Si potrebbe insomma non votare in primavera, subito dopo le elezioni del presidente, ma si potrebbe tornare alle urne in autunno, con un governo-ponte di sei mesi o giù di lì. Oppure, magari sulla spinta dei "desiderata" di Bruxelles, "un governo ponte fino alla fine della legislatura. Che potrebbe nascere però a un'unica condizione: nessuno dell'attuale maggioranza dovrebbe sfilarsene". Una riproposizione in minore dello schema Draghi, con come premier uno dei suoi attuali bracci destri, un altro tecnico come il ministro dell'Economia Daniele Franco. "autentica emanazione di Mario Draghi al governo. Una sorta di avatar, che aiuterebbe a dare l'impressione - anche all'estero - che dal Colle l'ex presidente della Bce possa ancora tenere sotto controllo la situazione in una fase molto delicata come quella della discussione del nuovo patto di stabilità". 

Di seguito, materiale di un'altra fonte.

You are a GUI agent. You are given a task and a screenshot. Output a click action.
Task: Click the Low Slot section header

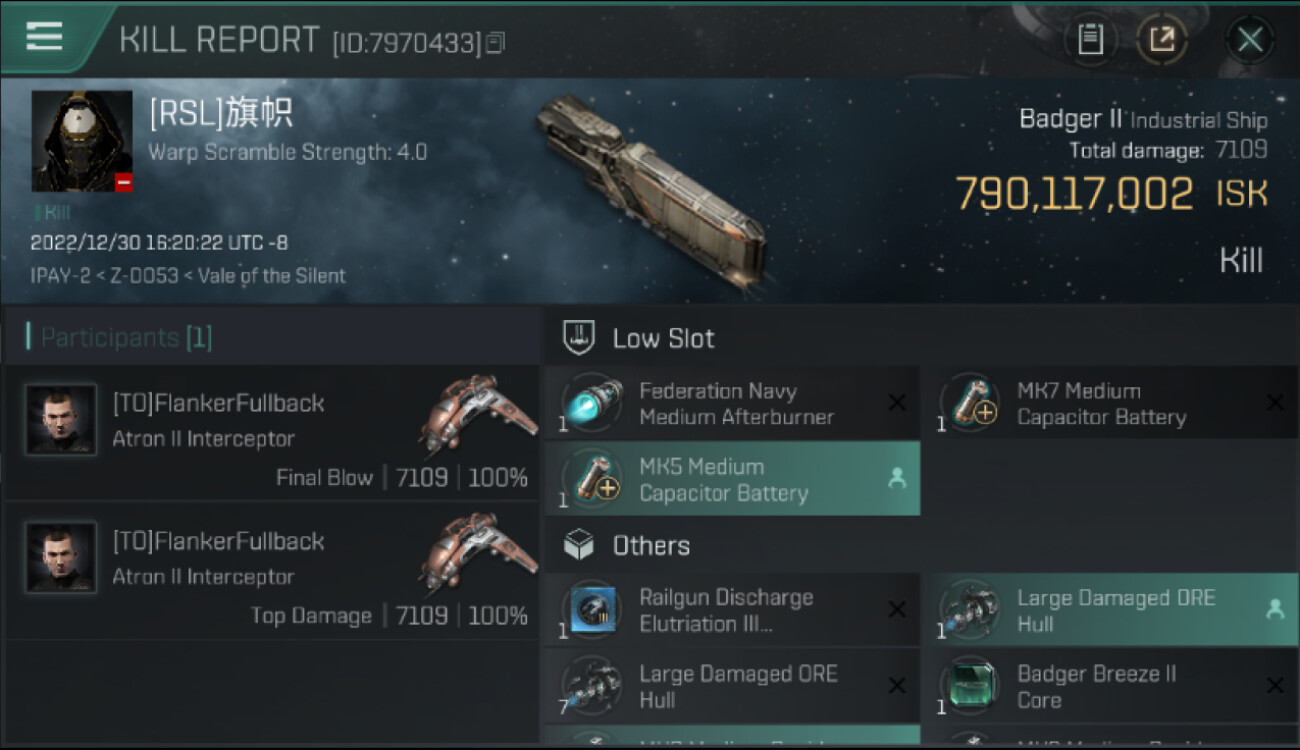point(663,338)
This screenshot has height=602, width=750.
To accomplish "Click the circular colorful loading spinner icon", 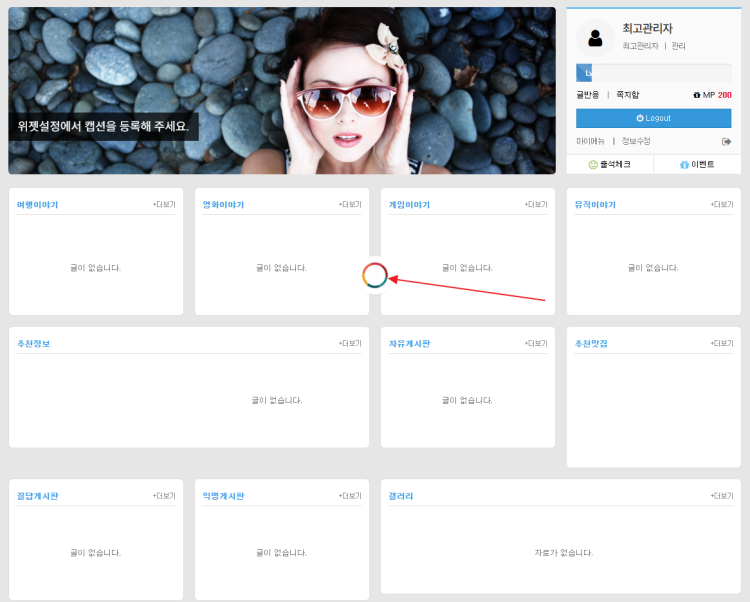I will coord(375,276).

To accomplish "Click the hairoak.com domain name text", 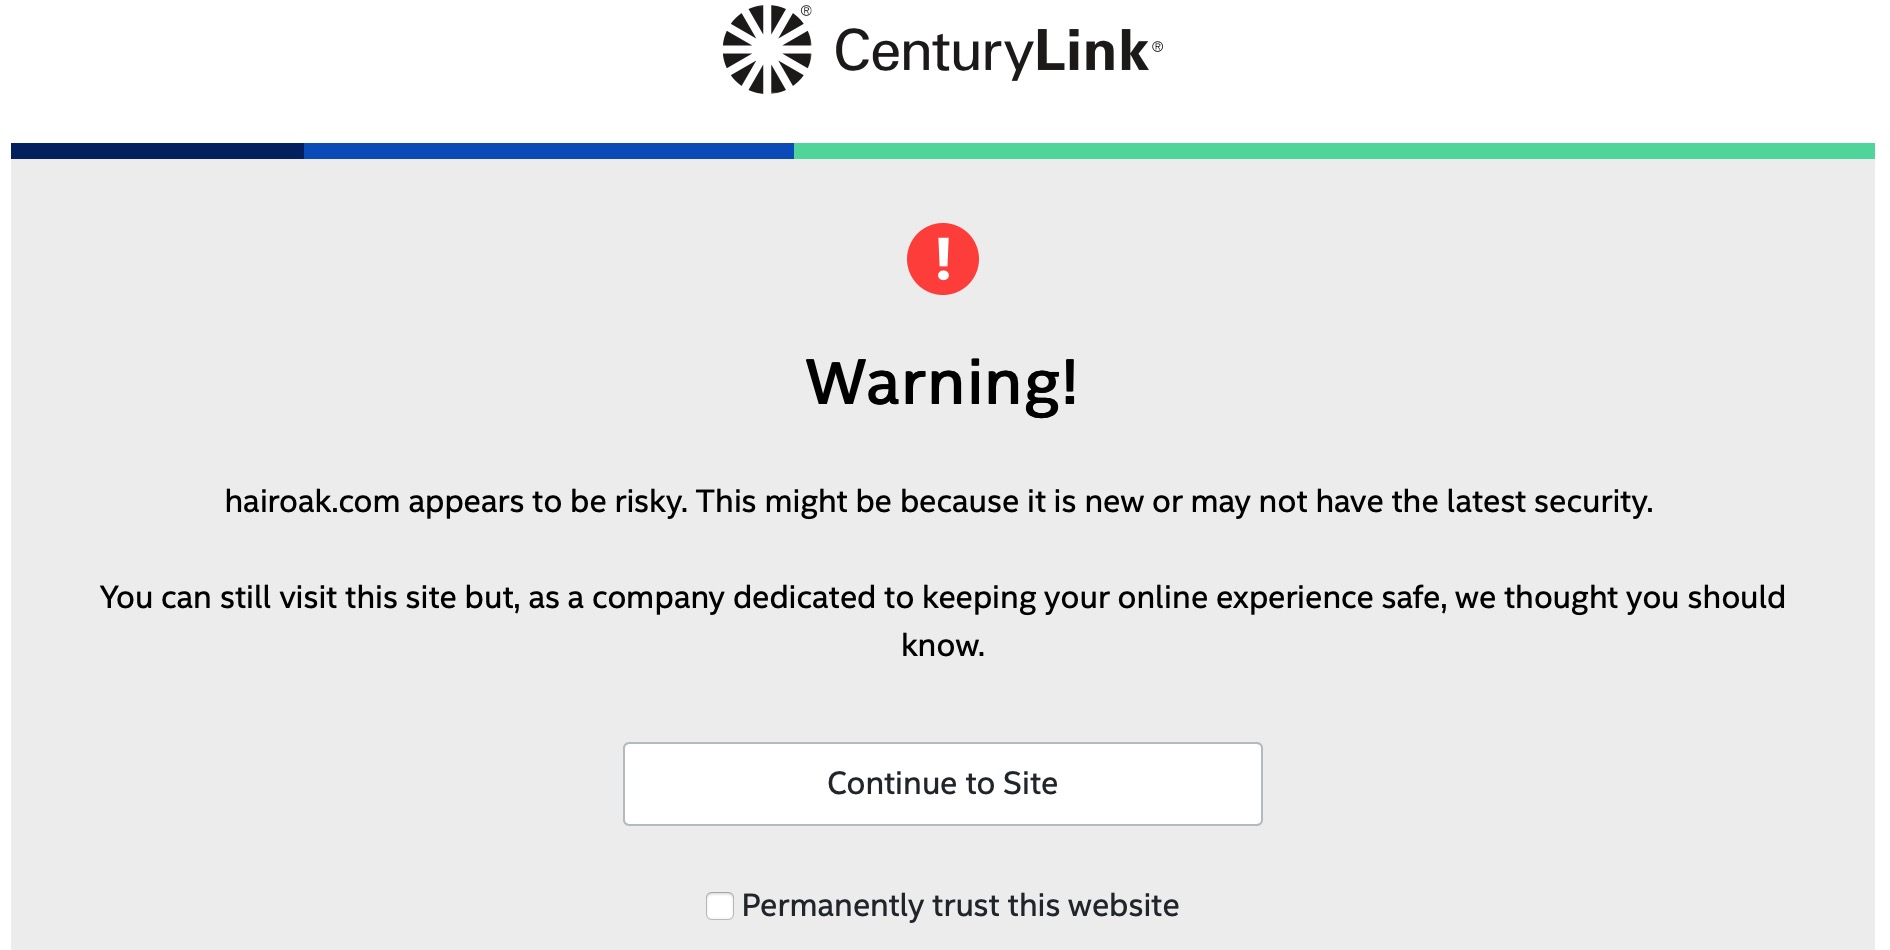I will pyautogui.click(x=312, y=501).
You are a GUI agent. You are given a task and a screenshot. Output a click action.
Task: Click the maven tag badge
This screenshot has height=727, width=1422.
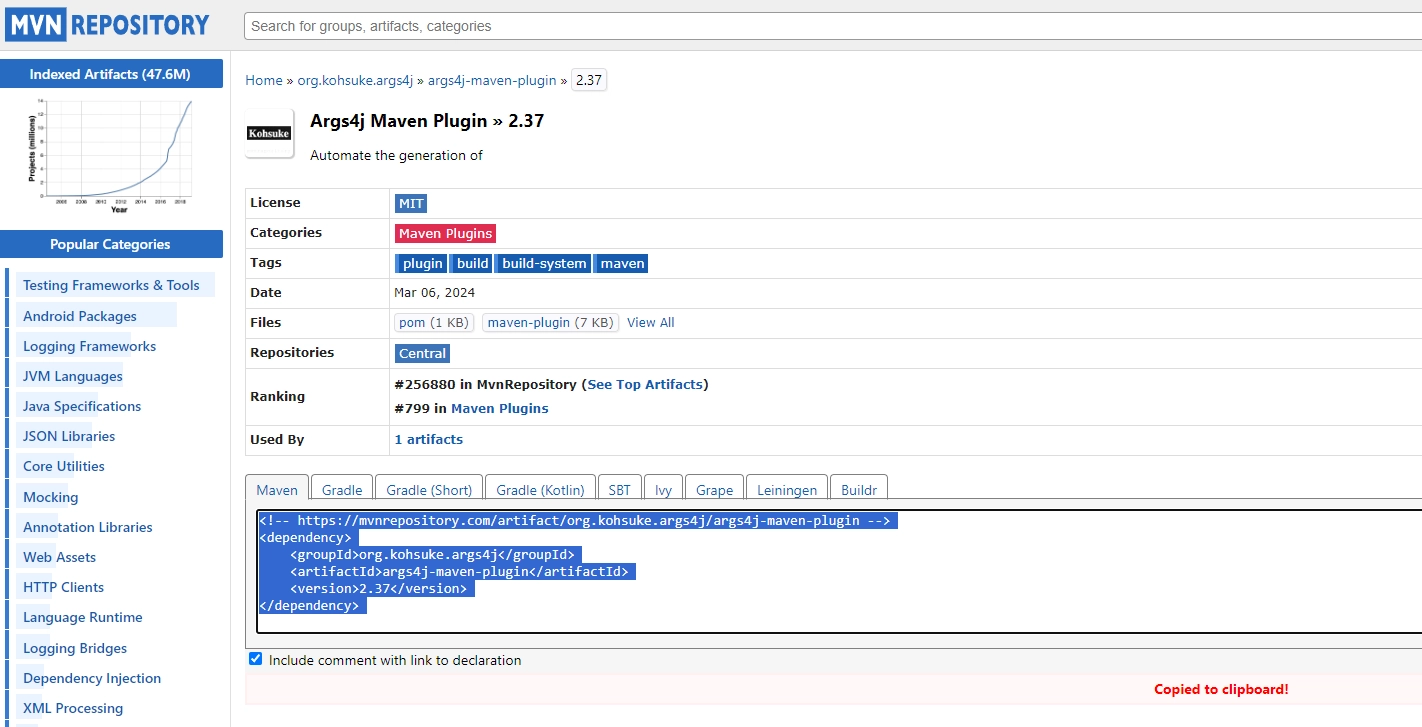pos(621,263)
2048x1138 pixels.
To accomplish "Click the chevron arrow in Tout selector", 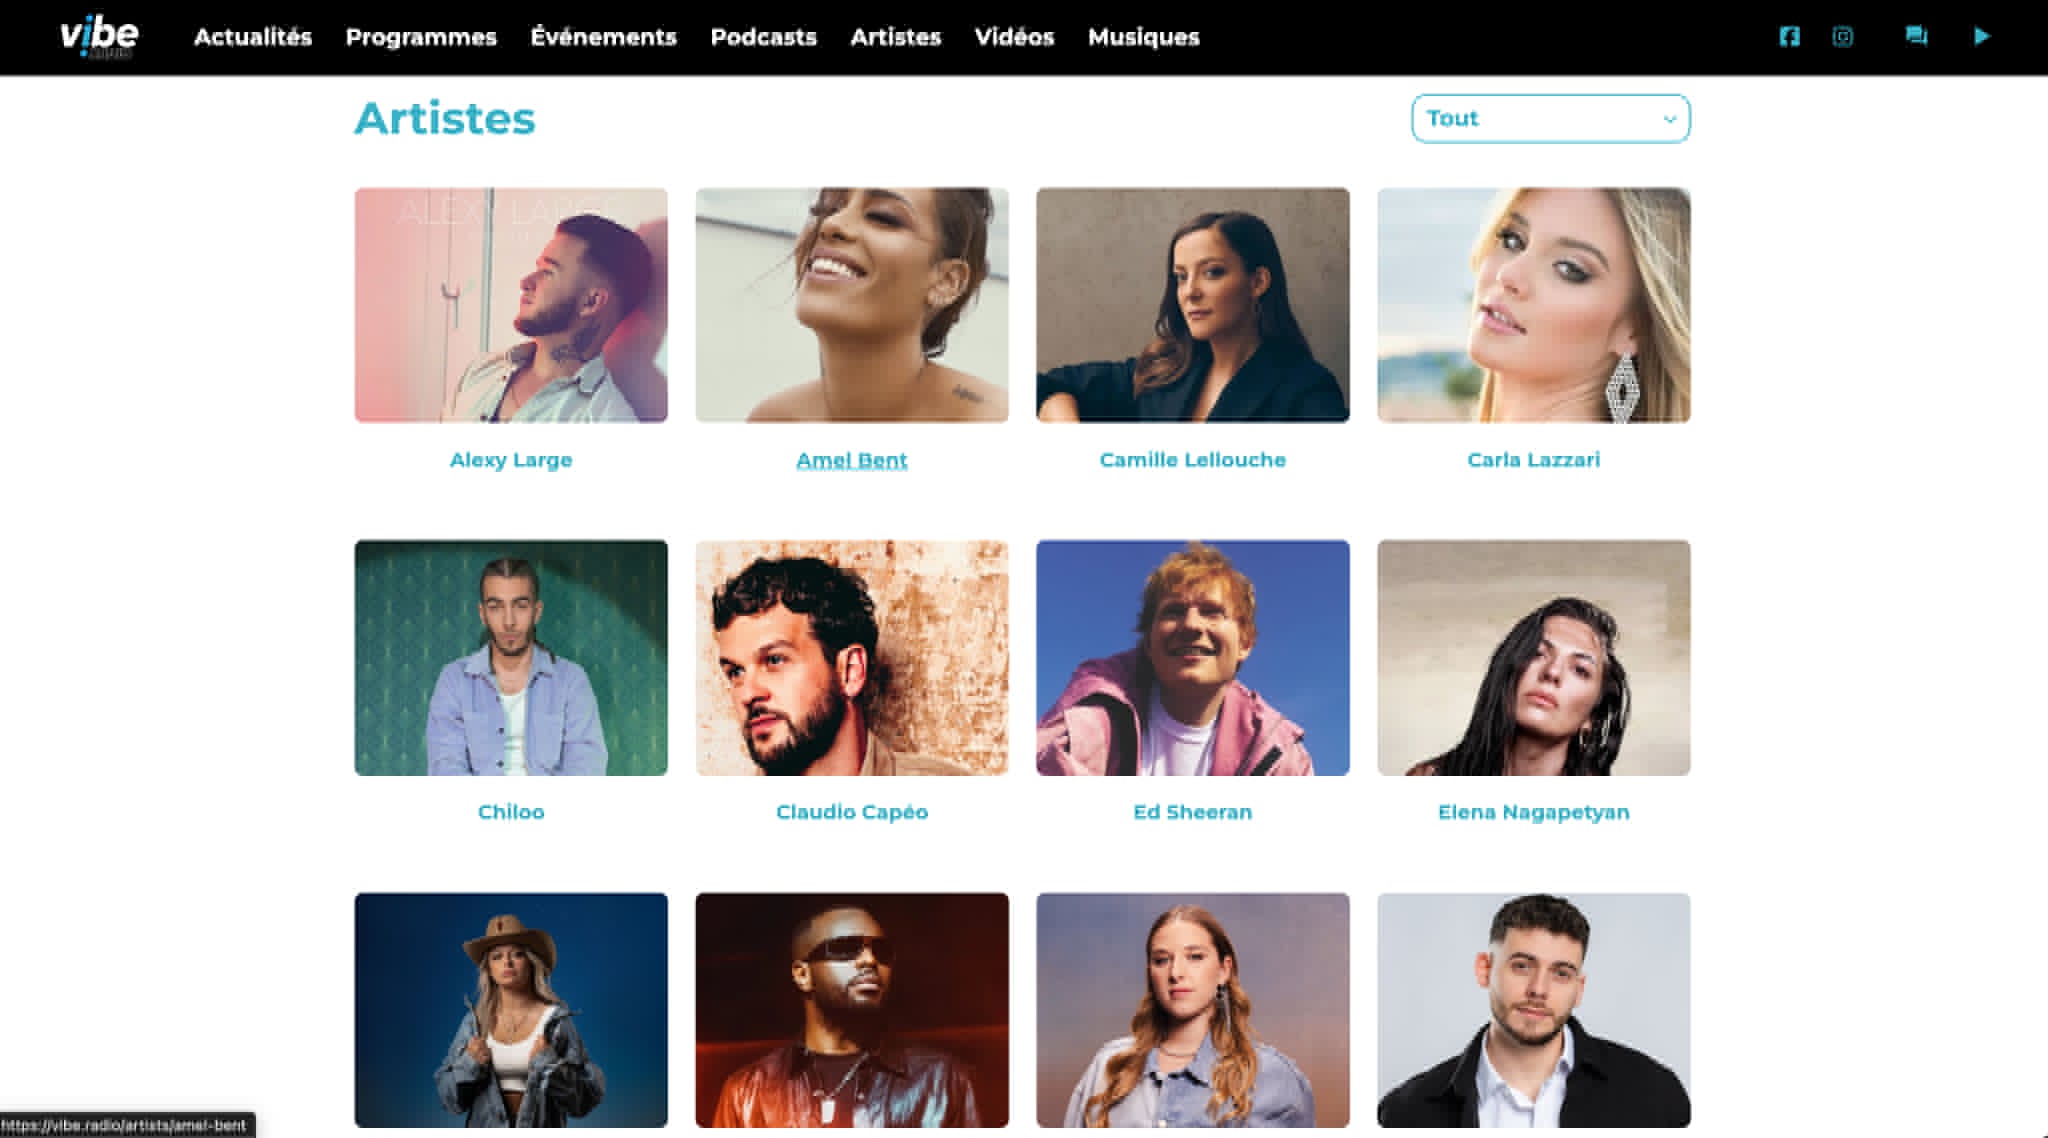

E c'è anche chi, con un pizzico di malizia, fa notare come il disastroso dato dell'affluenza a livello nazionale, in questa tornata di amministrative, sia in un certo senso un "assist" a Draghi, sia che resti premier sia che vada al Quirinale. Già, le poche persone al voto sembrano una conferma al fatto che gli italiani non abbiano la "smania" di tornare al voto, altrimenti l'arci-noto e arci-citato "voto di protesta" avrebbe spinto molte più persone al voto. E così, Draghi, può pensare con più serenità alle ipotesi sul tappeto: lui al Quirinale e il fedelissimo a Palazzo Chigi? Chissà...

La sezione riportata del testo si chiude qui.